Esperé sentado en el árbol desde unos diez minutos antes de medianoche; lo vi acercarse cuando todavía faltaban unos minutos. Mi cabeza retumbaba como si tuviera varios tambores dentro, supuse que a él le pasaría lo mismo, después de todo, últimamente, compartíamos ese sufrimiento…

–¿Cómo está tu cabeza? –me preguntó.

–Como un tambor.

–No te preocupes, en unos instantes parará, pero, a la vez, se pondrá peor –la expresión de mi rostro debió haberle hecho intuir que no había entendido–… No es nada complicado, de hecho, es algo que está mucho en los libros, en tus queridos amigos, los libros.

Miró al cielo; lo imité, y vi la luna llena, resplandeciente. Su brillo, repentinamente, se hizo más intenso, y mi cabeza estalló. Mi cuerpo se estremecía, caí del árbol y comencé a dar tumbos sobre el pasto, atiné a voltear hacia mi padre buscando ayuda, pero ya no era mi padre quien estaba allí parado.

Mirándome, entendiendo mi sufrimiento, el mismo que él había tenido hace tanto tiempo, un Hombre Lobo permanecía en su sitio.

–No te volverás a sentir así nunca más, es sólo la primera vez –me dijo.

Su voz no era la misma que con forma humana, por supuesto, pero me tranquilizó el hecho de poder seguir hablando, poder seguir pensando, a pesar de la monstruosa transformación…

Pero estaba equivocado.

Desperté otra vez con forma humana, mortalmente herido, no en el parque, sino en la casa, con el retrato de mi abuelo en la mano. Supongo que el dolor de la primera transformación en Lobo ciega la conciencia del Hombre, pero no puedo estar seguro. No habrá segunda transformación, me estoy muriendo. Mi padre yace muerto, asesinado por mí…
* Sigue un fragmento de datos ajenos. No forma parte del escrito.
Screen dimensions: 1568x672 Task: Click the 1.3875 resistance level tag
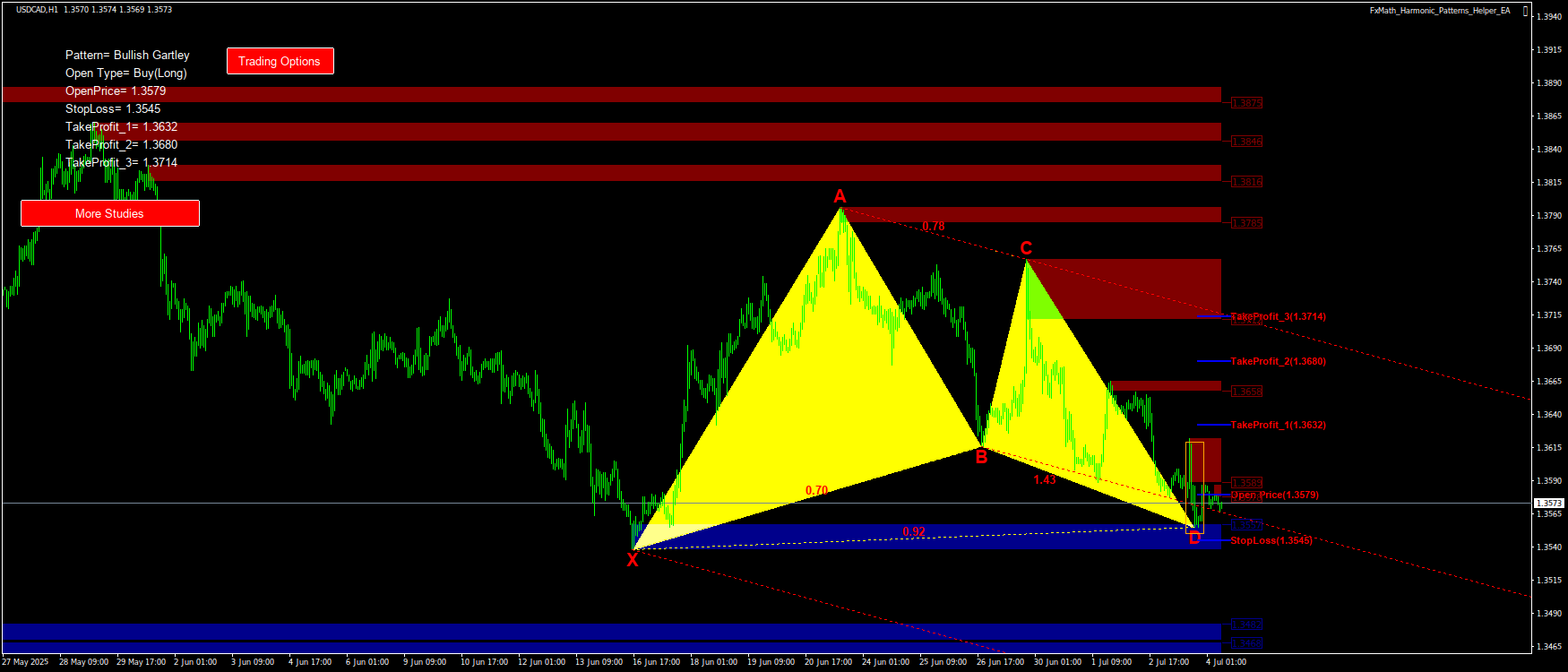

Mi tío murió, seguramente asesinado por mi abuelo la noche de su primera transformación, cuando su conciencia estaba cegada y no podía usar el conocimiento adquirido. Mi padre, seguramente intimidado por eso, fue sumiso al líder de la jauría, ahora puedo llamarlo así… No sé cómo evitó la lucha movida por la inconciencia de la primera transformación, pero sé que convivieron los dos, como Hombres Lobo, no tengo forma de saberlo, ahora no puedo preguntarle y no tendré tiempo de preguntar a nadie más. Muero… Sólo espero poder terminar de escribir.

Muerto mi abuelo sin desafiante, el liderazgo natural de la jauría pasó a mi padre. A mí me tocó disputárselo esta noche, pero guiado por el instinto del Lobo, antes que por la decisión racional del Hombre.